DOCUMENT PASSAGE:
'''

# When 80% of Your Crawl Budget Goes to ?sort=price Duplicates

E-commerce and large blog sites routinely spray URLs like /products?sort=price&amp;filter=red&amp;page=2&amp;utm_source=email. Googlebot crawls every combination; 80% of crawl budget goes to near-duplicates of one canonical page. The auditor clusters URLs by parameter fingerprint and emits the robots.txt + canonical config to stop the waste.

Author: J.A. Watte
Published: May 1, 2026
Source: https://jwatte.com/blog/blog-tool-param-crawl-waste/

---

One canonical product page can spray thousands of URLs once you layer filtering, sorting, pagination, UTMs, affiliate codes, and A/B-test parameters. Googlebot crawls them. AI crawlers often give up entirely, or they crawl a subset and treat the remainder as off-budget.

The [URL Parameter Crawl-Waste Audit](/tools/param-crawl-waste/) clusters URLs by parameter fingerprint, estimates the duplicate-crawl percentage, and emits the robots.txt + canonical-tag config to stop the bleed.

## Parameter categories (and what to do about each)

- **Tracking** (`utm_*`, `fbclid`, `gclid`, `ref`, `affiliate`): **block in robots.txt.** Never useful to index.
- **Sort / order** (`sort`, `order`, `direction`): **block.** The unsorted canonical is what should rank.
- **Facets** (`filter`, `category`, `tag`, `color`, `size`, `price_min`): **canonical to unfiltered page** unless you're intentionally targeting facet-specific keywords.
- **Pagination** (`page`, `p`, `offset`): **keep, add rel=next/prev** in the head.
- **Locale** (`lang`, `locale`, `hl`): **keep, use hreflang** for international.
- **Session** (`session`, `sid`, `token`): **block.** Session URLs should never be indexed.
- **View mode** (`print`, `view`, `format`): **canonical to default view.**

## What the auditor does

1. Takes a sitemap URL or a pasted list (e.g. from GSC Coverage CSV export).
2. Parses every URL, extracts the path + sorted parameter-key fingerprint.

'''

TASKS TO PERFORM:
1/ Which parameter categories does the crawl-waste article say to block in robots.txt? List each one.
2/ Summarize the crawl-waste article in two sentences.
3/ For each statement, answer yes or no according to the crawl-waste article:
(a) Pagination parameters should be blocked in robots.txt.
(b) The auditor can take a sitemap URL as input.
(c) AI crawlers always crawl every parameter combination.

(Data on locating visible targets)
'''

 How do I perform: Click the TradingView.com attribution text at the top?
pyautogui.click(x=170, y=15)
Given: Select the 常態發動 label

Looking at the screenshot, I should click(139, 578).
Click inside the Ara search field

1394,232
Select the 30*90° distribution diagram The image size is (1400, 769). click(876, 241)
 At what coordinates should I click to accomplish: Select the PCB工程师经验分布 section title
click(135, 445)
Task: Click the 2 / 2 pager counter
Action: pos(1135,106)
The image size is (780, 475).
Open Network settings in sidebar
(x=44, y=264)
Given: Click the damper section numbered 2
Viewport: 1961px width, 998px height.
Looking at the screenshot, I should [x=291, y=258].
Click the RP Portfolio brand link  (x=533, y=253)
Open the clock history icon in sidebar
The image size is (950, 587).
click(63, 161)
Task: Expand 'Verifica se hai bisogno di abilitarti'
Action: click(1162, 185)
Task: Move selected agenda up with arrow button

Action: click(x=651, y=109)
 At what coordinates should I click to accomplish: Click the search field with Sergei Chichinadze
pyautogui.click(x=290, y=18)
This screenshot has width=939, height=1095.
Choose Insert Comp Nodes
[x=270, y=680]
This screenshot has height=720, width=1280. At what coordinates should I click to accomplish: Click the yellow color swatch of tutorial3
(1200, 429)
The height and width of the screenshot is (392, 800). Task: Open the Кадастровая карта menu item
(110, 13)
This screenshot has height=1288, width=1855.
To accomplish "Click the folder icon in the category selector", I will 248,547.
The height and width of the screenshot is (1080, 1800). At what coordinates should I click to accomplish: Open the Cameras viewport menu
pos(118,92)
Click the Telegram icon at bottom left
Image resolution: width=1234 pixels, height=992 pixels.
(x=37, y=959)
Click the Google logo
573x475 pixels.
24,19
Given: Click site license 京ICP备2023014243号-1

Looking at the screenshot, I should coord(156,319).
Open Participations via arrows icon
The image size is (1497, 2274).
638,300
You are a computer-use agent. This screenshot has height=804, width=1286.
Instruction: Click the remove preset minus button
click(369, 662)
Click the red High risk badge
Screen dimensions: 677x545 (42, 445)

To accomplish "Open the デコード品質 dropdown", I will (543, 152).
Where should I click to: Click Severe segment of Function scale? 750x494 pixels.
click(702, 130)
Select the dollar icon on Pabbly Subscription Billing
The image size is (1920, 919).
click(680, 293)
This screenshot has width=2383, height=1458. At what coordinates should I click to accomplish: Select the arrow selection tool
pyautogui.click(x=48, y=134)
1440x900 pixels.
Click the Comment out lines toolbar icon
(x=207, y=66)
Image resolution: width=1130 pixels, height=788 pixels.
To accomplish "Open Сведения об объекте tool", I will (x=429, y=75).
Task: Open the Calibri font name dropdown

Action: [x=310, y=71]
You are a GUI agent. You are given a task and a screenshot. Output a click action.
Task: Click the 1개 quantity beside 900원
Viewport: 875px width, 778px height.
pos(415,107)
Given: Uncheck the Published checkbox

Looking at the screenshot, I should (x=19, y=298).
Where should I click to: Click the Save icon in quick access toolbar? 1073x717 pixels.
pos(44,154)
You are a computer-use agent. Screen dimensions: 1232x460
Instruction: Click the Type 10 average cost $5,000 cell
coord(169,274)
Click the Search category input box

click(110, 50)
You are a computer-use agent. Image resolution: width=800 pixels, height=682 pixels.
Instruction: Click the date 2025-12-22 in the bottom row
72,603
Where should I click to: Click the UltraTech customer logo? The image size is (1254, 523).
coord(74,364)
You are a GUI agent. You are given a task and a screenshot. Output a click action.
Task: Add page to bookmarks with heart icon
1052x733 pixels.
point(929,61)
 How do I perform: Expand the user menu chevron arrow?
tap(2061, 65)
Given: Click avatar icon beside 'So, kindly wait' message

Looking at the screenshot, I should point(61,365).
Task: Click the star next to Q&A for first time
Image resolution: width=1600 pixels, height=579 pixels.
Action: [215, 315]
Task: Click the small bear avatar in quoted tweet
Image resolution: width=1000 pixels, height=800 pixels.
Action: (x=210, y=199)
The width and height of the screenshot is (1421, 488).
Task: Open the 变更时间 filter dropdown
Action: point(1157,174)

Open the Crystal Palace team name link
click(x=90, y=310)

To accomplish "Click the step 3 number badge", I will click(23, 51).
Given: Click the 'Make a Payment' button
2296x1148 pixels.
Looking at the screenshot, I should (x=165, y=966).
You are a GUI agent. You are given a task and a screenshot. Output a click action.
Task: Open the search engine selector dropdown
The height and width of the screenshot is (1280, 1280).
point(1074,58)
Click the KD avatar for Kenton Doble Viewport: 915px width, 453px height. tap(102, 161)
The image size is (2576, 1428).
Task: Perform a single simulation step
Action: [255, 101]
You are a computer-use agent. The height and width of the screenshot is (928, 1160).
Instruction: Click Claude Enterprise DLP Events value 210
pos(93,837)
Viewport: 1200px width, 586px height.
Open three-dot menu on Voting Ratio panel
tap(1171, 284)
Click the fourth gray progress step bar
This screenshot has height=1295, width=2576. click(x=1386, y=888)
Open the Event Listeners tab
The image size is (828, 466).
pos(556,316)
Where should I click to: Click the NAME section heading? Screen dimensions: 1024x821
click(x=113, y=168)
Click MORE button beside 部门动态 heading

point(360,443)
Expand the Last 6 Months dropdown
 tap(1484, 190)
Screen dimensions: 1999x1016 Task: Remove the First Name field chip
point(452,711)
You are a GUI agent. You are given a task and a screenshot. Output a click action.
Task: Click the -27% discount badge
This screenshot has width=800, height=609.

'''

ANSWERS TO THE EXERCISE:
1/
- Tracking
- Sort / order
- Session

2/ Layering filtering, sorting, pagination, tracking and test parameters onto one canonical page can produce thousands of URLs, and Googlebot crawls them until most of the crawl budget goes to near-duplicates. The URL Parameter Crawl-Waste Audit clusters URLs by parameter fingerprint, estimates the duplicate-crawl percentage, and emits the robots.txt and canonical-tag config to stop the waste.

3/
(a) No: "keep, add rel=next/prev"
(b) Yes: "Takes a sitemap URL or a pasted list"
(c) No: "AI crawlers often give up entirely, or they crawl a subset and treat the remainder as off-budget."